Coelho's placebo has racked up impressive sales in Brazil and Europe. Americans should flock to it like gulls.

Coelho is a Brazilian writer with four books to his credit. Following Diary of a Magus (1992—not reviewed) came this book, published in Brazil in 1988: it's an interdenominational, transcendental, inspirational fable—in other words, a bag of wind. 
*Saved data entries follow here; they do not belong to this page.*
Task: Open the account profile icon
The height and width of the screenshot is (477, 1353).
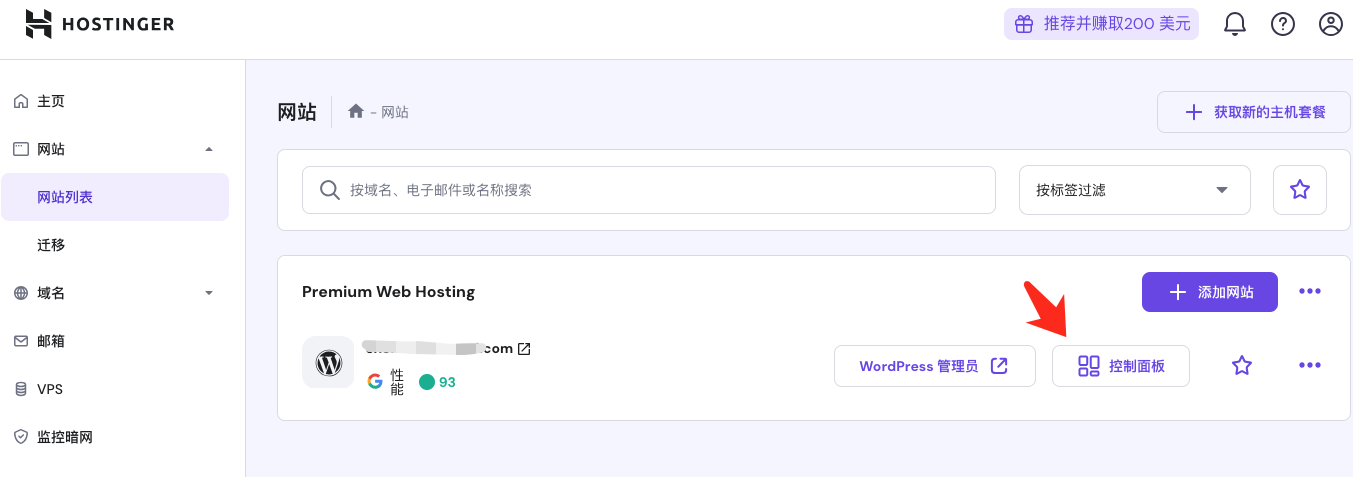Action: click(1330, 24)
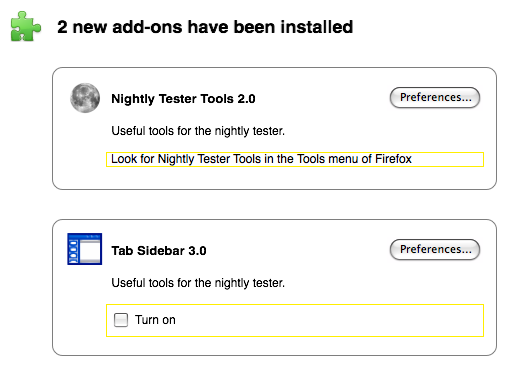The image size is (507, 366).
Task: Click the green puzzle piece add-ons icon
Action: [26, 27]
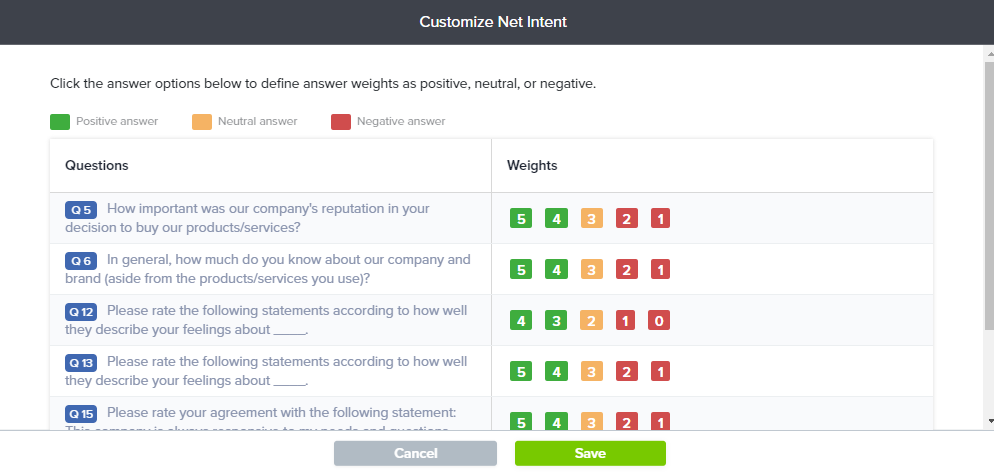Click the Q5 question badge
This screenshot has height=473, width=994.
click(81, 210)
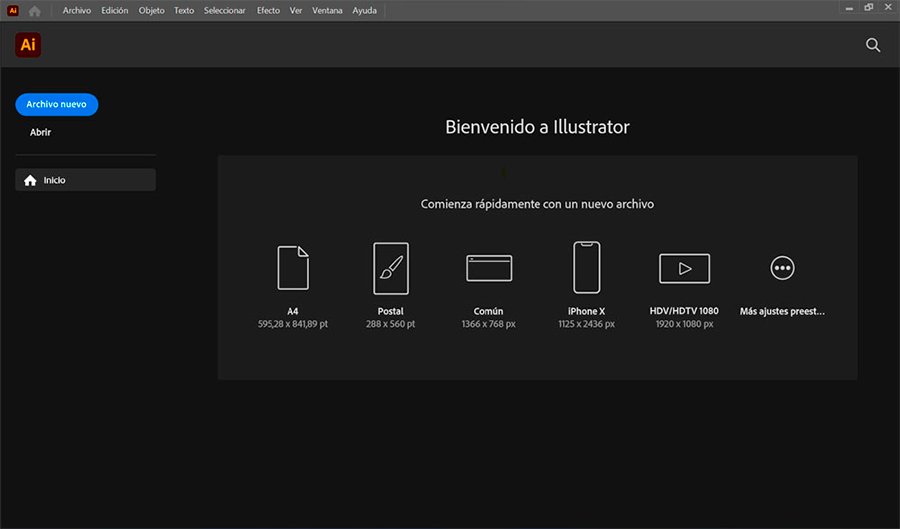Select the iPhone X preset icon
The width and height of the screenshot is (900, 529).
click(586, 268)
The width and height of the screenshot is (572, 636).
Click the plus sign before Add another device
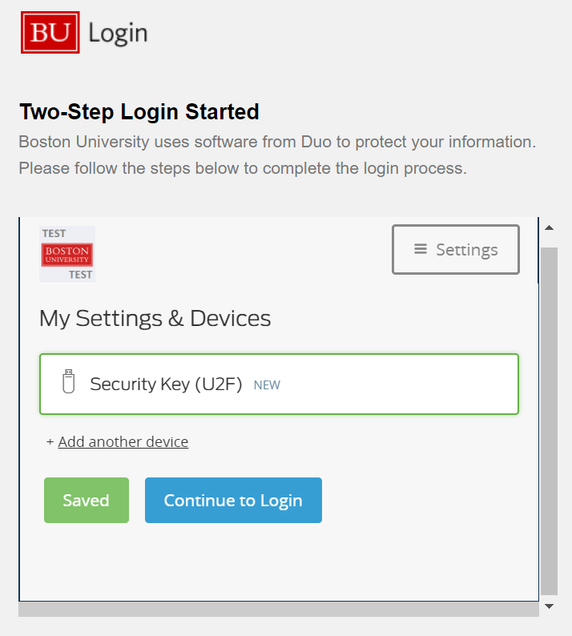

 The story is about a youth empowered to follow his dream. Santiago is an Andalusian shepherd boy who learns through a dream of a treasure in the Egyptian pyramids. An old man, the king of Salem, the first of various spiritual guides, tells the boy that he has discovered his destiny: "to realize one's destiny is a person's only real obligation." So Santiago sells his sheep, sails to Tangier, is tricked out of his money, regains it through hard work, crosses the desert with a caravan, stops at an oasis long enough to fall in love, escapes from warring tribesmen by performing a miracle, reaches the pyramids, and eventually gets both the gold and the girl. Along the way he meets an Englishman who describes the Soul of the World; the desert woman Fatima, who teaches him the Language of the World; and an alchemist who says, "Listen to your heart" A message clings like ivy to every encounter; everyone, but everyone, has to put in their two cents' worth, from the crystal merchant to the camel driver ("concentrate always on the present, you'll be a happy man"). The absence of characterization and overall blandness suggest authorship by a committee of self-improvement pundits—a far cry from Saint- Exupery's The Little Prince: that flagship of the genre was a genuine charmer because it clearly derived from a quirky, individual sensibility. 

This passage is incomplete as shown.